The Sojourner had provided Azriim with the tool for that. He pulled from his cloak a straight, finger-thick rod of duskwood. An opalescent pearl capped its tip. Instilled with the power of the Sojourner's magic, the wand could destroy the spells of virtually any other mage on any world.

He pointed it at the alcove and willed the wand's power to dispel the wards surrounding the Weave Tap. One after the other, the wards fell. The Weave Tap lay exposed.

Azriim couldn't help but smile. The Sojourner would be pleased, and might consider his transformation into gray as a reward. Also satisfying, he knew that he no longer needed Vraggen. The seeds sown years before had finally birthed a harvest. Serrin looked a question at Azriim. Azriim nodded, and Serrin took the living artifact in his hands. He held it away from his chest, as though its touch would drain him.

To Dolgan, Azriim projected, We have located the Weave Tap.

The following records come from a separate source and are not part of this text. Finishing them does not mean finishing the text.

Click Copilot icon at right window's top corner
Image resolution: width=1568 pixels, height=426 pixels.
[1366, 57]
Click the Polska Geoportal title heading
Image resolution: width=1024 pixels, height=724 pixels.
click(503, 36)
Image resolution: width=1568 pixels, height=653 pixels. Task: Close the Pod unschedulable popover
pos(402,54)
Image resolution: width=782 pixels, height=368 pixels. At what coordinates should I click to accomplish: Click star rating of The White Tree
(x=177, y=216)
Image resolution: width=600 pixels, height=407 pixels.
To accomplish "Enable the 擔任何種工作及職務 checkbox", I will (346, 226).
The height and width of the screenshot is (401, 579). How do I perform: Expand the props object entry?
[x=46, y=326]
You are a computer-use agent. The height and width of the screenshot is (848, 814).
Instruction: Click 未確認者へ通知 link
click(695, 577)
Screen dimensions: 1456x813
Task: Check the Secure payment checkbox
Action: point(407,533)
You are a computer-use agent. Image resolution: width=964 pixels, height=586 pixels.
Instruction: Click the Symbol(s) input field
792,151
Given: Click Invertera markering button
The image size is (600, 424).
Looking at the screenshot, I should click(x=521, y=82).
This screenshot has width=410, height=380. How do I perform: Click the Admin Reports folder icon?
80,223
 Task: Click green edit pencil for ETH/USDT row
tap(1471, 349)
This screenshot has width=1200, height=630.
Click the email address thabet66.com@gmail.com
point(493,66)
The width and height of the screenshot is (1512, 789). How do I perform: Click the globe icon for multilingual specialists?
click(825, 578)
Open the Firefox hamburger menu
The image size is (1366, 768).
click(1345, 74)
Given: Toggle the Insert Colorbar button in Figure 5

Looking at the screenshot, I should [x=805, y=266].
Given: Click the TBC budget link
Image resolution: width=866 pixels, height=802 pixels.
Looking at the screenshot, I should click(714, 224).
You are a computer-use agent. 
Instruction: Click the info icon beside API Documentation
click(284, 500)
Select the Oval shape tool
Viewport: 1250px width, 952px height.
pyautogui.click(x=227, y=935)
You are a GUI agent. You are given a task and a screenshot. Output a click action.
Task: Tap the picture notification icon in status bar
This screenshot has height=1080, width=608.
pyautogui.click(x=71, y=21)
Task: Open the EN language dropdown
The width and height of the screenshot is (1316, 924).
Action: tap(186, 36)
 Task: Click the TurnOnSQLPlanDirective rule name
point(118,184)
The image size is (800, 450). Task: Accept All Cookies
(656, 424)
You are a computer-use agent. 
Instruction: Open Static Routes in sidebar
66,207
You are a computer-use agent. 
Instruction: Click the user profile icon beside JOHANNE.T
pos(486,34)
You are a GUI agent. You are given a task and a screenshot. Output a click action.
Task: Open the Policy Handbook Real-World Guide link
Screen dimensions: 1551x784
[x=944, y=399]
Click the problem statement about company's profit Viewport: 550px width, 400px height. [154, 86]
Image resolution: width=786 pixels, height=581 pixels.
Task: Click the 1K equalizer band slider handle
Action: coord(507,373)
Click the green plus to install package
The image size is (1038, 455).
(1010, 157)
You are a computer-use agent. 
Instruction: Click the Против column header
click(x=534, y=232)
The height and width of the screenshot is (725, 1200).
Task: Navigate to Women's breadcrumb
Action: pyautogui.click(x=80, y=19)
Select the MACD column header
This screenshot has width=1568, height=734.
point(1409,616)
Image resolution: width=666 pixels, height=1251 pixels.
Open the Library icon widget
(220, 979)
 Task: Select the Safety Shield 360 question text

Dolgan's excitement was tangible. He too hoped for a transformation to gray.

I wish to kill one before we return to the Sojourner, Dolgan sent.

Azriim eyed the mage and considered. As of that moment, the shadow adept, whose arrogance Azriim had endured for far too long, had become superfluous. With his magic-sensing vision attuned to shadow magic, Azriim saw that Vraggen was aglow with protective spells.

He pointed the Sojourner's wand and willed it to destroy the spells on Vraggen's person. Soundlessly, unnoticed by Vraggen, they winked out.

Well? Dolgan asked.

Azriim grinned. How could he deny Dolgan the same pleasure that he was himself about to take?

Kill one then, he projected, and he and Serrin began to change back to their natural forms.

Vraggen felt the strands of shadow drawing away his mortality and pumping him full of shadowstuff. Immortality; regeneration; agelessness. All of those words danced through his brain. All of those words were made manifest in his rapidly transforming flesh.